Stability of Drop and Bubble Collisions: Coalescence Maps

Predicting the outcome of droplet and bubble collisions is an invaluable tool for the optimisation of a wide range of industrial processes, including emulsion and foam stability in food, and also mineral and pharmaceutical processing. In particular, the stability of both drop and bubble collisions is of particular importance in lab-on-a-chip (LOC) devices, where the continual interaction of drop or bubble pairs is necessary for effective operation. Previously, our group has developed and applied experimental and theoretical methods to investigate the dynamic interactions between drop or bubble pairs using Atomic Force Microscopy (AFM). Here we apply our methods to quantitatively describe the outcome of both drop and bubble collisions under conditions of direct relevance to LOC devices.
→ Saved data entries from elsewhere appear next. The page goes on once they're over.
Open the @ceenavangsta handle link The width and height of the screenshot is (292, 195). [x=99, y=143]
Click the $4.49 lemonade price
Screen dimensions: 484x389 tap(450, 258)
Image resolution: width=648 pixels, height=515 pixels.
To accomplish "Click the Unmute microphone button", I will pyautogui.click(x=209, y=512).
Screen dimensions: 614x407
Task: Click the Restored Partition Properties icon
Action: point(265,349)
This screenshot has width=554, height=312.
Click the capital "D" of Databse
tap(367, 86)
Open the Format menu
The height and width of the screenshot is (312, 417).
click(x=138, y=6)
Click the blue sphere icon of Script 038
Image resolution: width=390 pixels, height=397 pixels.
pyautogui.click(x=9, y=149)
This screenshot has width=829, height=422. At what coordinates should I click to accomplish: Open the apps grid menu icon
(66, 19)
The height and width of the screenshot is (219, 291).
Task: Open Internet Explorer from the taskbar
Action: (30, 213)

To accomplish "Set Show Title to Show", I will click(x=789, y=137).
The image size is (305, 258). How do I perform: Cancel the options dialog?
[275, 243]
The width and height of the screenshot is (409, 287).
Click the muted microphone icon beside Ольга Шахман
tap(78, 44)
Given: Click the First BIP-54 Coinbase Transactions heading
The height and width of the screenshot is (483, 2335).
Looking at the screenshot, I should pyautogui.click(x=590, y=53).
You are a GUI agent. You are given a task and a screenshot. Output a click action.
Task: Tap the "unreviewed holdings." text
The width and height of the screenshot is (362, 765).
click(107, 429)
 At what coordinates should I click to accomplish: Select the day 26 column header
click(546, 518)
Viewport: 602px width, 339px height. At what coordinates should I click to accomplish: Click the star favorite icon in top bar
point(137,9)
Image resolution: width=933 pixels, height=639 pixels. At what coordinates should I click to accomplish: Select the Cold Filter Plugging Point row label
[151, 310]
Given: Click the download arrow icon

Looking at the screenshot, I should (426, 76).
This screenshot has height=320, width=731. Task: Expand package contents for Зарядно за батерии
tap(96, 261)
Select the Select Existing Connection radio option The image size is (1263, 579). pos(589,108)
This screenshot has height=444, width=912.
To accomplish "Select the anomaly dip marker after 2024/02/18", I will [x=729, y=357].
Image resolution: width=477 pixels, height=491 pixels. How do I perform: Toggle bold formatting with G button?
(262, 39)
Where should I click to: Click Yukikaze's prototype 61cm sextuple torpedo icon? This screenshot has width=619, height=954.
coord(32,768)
Using an experimentally validated drop interaction model, which accounts for interface deformation, surface forces and thin film drainage, we are able to predict the outcome of droplet or bubble collisions over a wide range of important parameters directly relevant to LOC devices. The parameters of interest include drop or bubble size, approach velocity and interfacial tension (determined by the presence of surfactants within the system). Our results are presented in the form of ‘coalescence maps’, a practical and simple depiction of collision stability. Our characterisation of both drop and bubble collisions uncovers rich and complex behaviour, depending primarily upon the influence of different types of surface forces present.